I don't see warm brown eyes, tanned skin and a soft wavy dark hair. They see a Latin influence in my genes and call me a Latin beauty. But they also call my freak, monster and other names.

But that was before Jack took me under his wing and taught me to survive on the streets. He taught me that my powers weren't freakish, I wasn't a monster and that I could actually help people. It took a long time for me to trust his words but I eventually did.

But today, when Sky called us all freaks, that brought it all back in a horrible way and my soul feels empty again. It feels like it did when I ran away, when I was attacked on that day long ago. Why should I feel this way? I'm doing something good now, I should be feeling at peace with myself and what I am, who I am.

Suddenly the door to my room opens and Bridge walks in, his face determined and for once he wasn't smiling.
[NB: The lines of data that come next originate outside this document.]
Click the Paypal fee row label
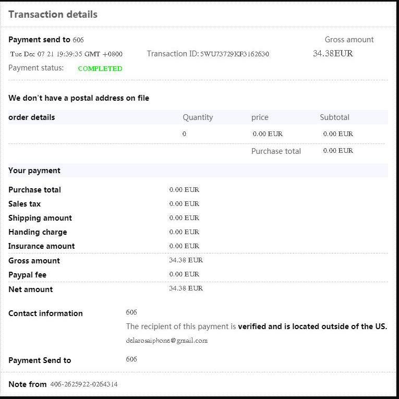The image size is (399, 399). point(27,275)
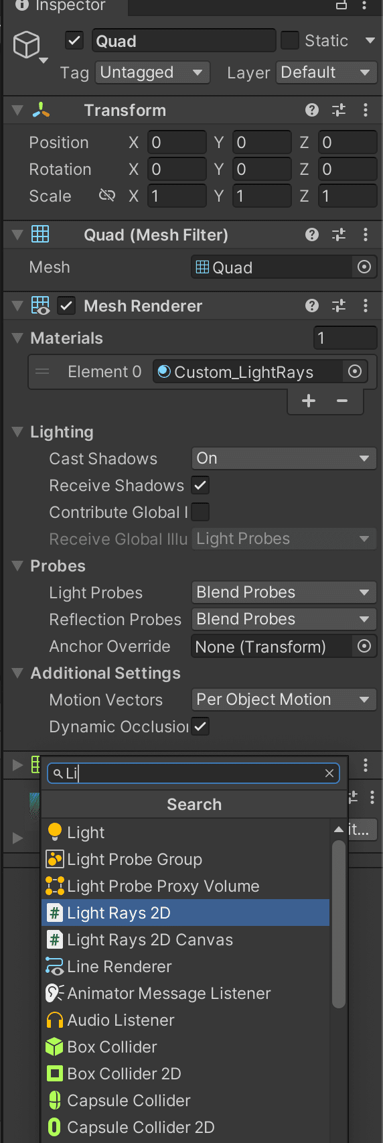Click Mesh Quad object picker circle
383x1143 pixels.
[x=364, y=267]
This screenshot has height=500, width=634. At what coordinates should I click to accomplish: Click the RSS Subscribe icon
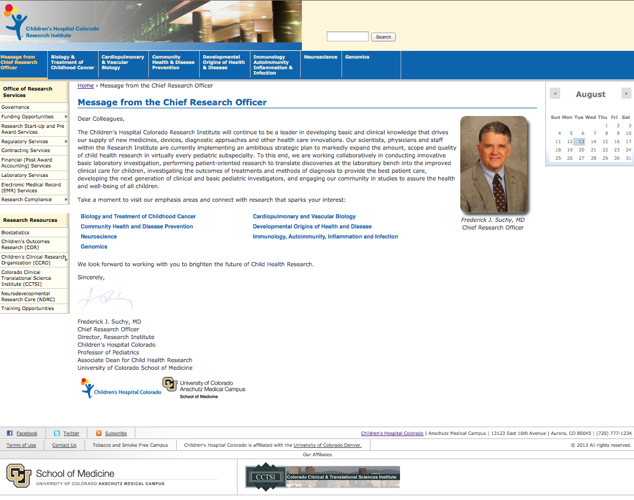99,433
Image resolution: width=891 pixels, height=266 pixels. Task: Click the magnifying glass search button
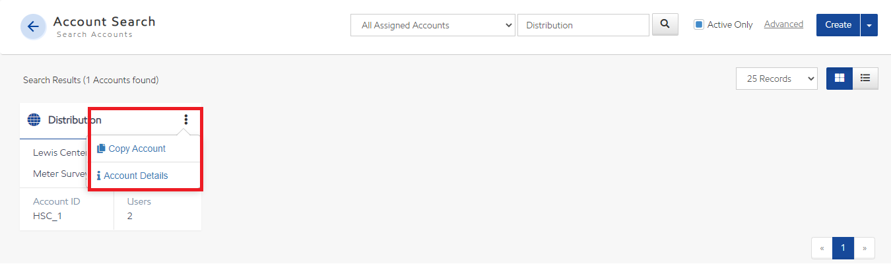point(665,24)
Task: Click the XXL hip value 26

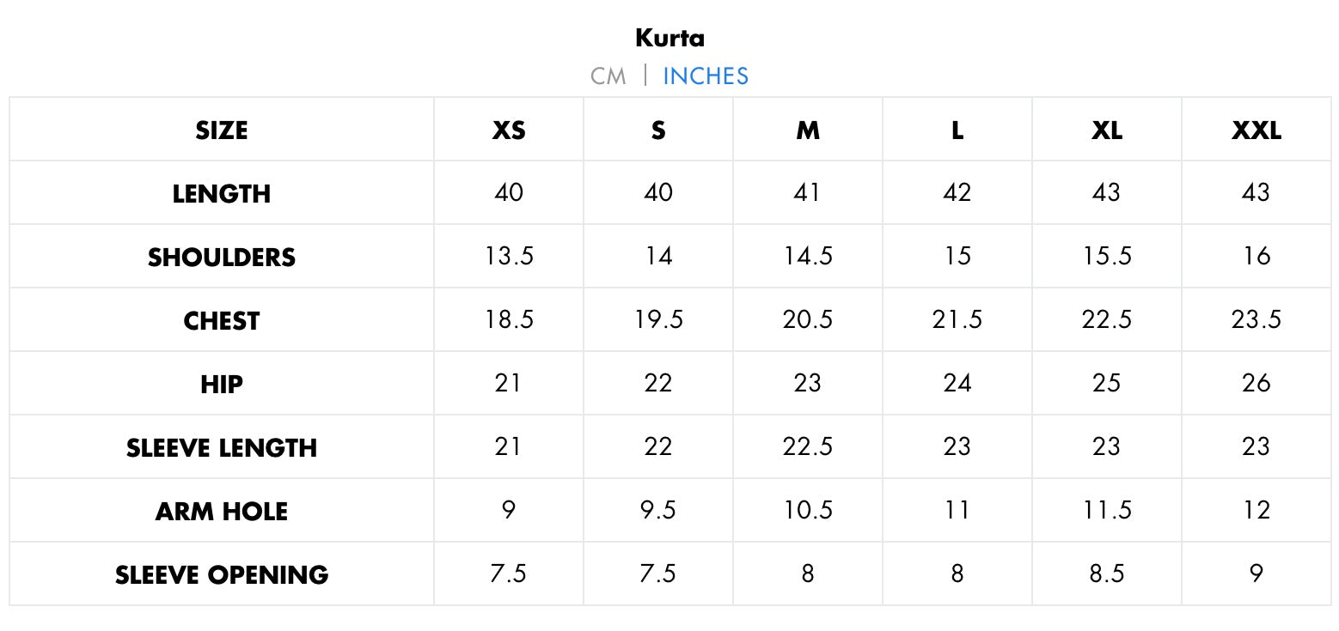Action: coord(1256,384)
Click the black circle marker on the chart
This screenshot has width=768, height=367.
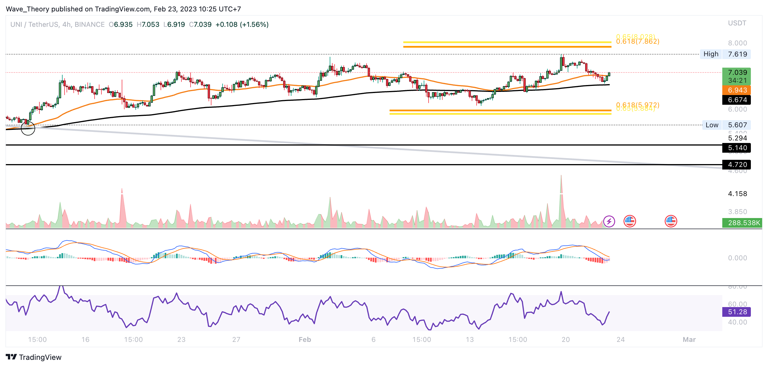click(28, 128)
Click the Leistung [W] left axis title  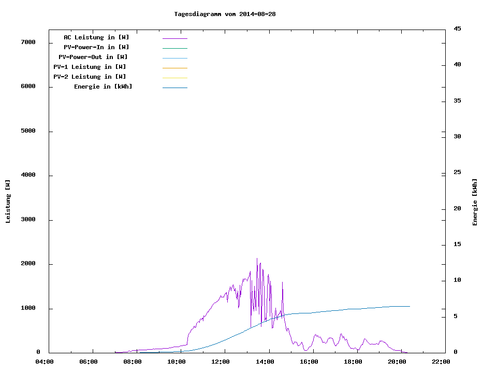8,202
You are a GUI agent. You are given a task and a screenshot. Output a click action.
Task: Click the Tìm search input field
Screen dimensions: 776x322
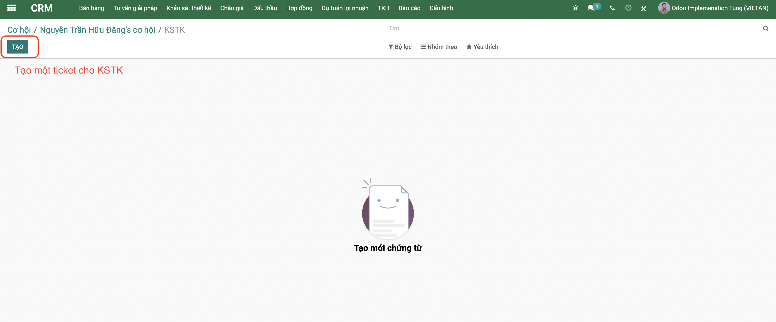tap(572, 29)
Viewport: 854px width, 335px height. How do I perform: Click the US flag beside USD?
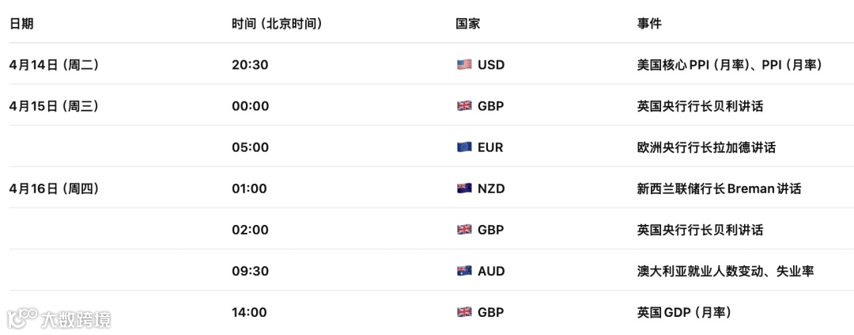pyautogui.click(x=464, y=65)
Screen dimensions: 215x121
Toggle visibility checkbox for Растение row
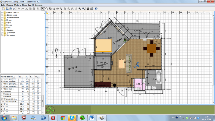tap(38, 96)
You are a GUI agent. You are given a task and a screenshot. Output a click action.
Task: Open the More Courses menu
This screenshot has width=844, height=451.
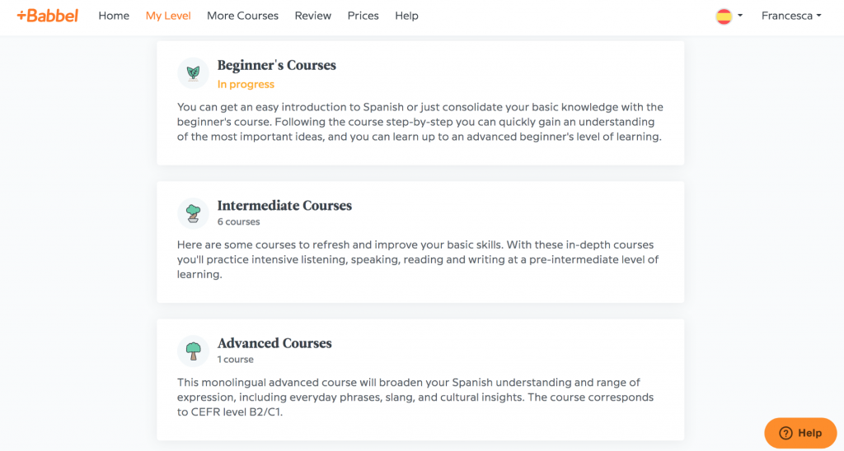(x=242, y=16)
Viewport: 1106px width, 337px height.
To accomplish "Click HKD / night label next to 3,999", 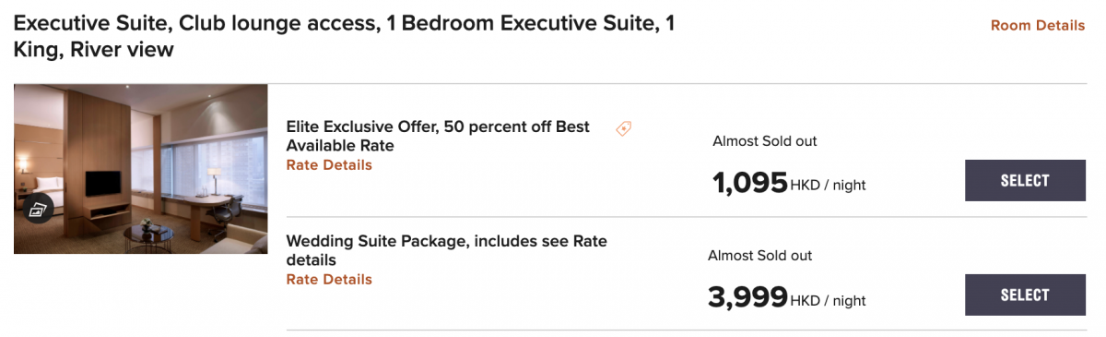I will pyautogui.click(x=828, y=300).
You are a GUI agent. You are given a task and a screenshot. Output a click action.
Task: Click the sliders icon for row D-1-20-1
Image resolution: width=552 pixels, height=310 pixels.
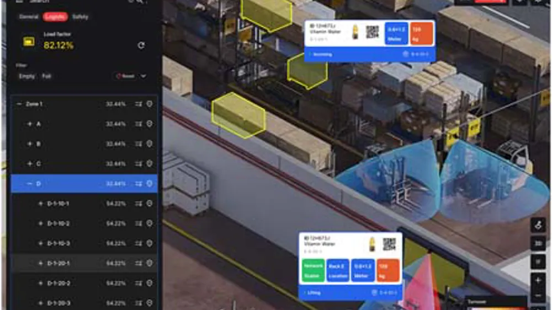point(139,263)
He walked up behind me and stared at my reflection in the mirror.
"Go away Bridge, I want to be left alone." He shook his head as the door slid silently shut behind him.
"No, you don't want to be alone right now Z. None of us do." I shook my head and turned away from him, from his deep blue eyes that always seemed to see inside my soul.
"Just leave me in peace Bridge, please." Normally he'd leave me alone when I used that tone of voice on him but today he didn't.
"No."

I just stared at him, surprised at how strong and confident he sounded for once. He reached out with those gloved hands of his and turned me around to face him. I was surprised at how strong he was as I really didn't want to be around anyone the way I was feeling. Those eyes of his, they bored into my soul. I had to wretch my gaze away and I turned away from him.
"Stop it Bridge. Stop looking at me!" I could feel his confusion and then his voice spoke and it was soft and kind and it broke my heart.
"Why Z? Why shouldn't I look at you?" I couldn't help myself, I turned in a rush, but his hands held me steady.
"Because I am a freak, just like Sky said!" There was a flash of anger in his eyes, something I'd never seen before and then he smiled gently at me. He reached up and pushed a strand of hair out of my face and behind my ear.
"I believe he was referring to me at the time. But no, none of us are freaks, monsters and all those other nasty things." He stared me in the eyes and I could see his belief and confidence in me, in fact, I could feel it. It was coming off him in waves. "Z, your soul is beautiful. Your heart is good and your capacity for love is boundless. I don't think you're a freak or a monster. I think you're a wonderful young woman who's had a tough time in life and sometimes she needs to be reminded she is good." He grinned suddenly. "Trust me, I know. I'm the psychic, remember?" I did. I suddenly realised I trusted Bridge. Just the earnestness and total belief he had in his words were like a catharsis for myself. Suddenly I threw myself into his arms, crying and he just held me gently. After a long moment he spoke softly again. "Z, what you see in the mirror isn't what you are. You are you. Mirrors reflect the outside, not the inside. And trust me, your inside self is beautiful."

And suddenly I believed him. Mirrors don't tell you everything.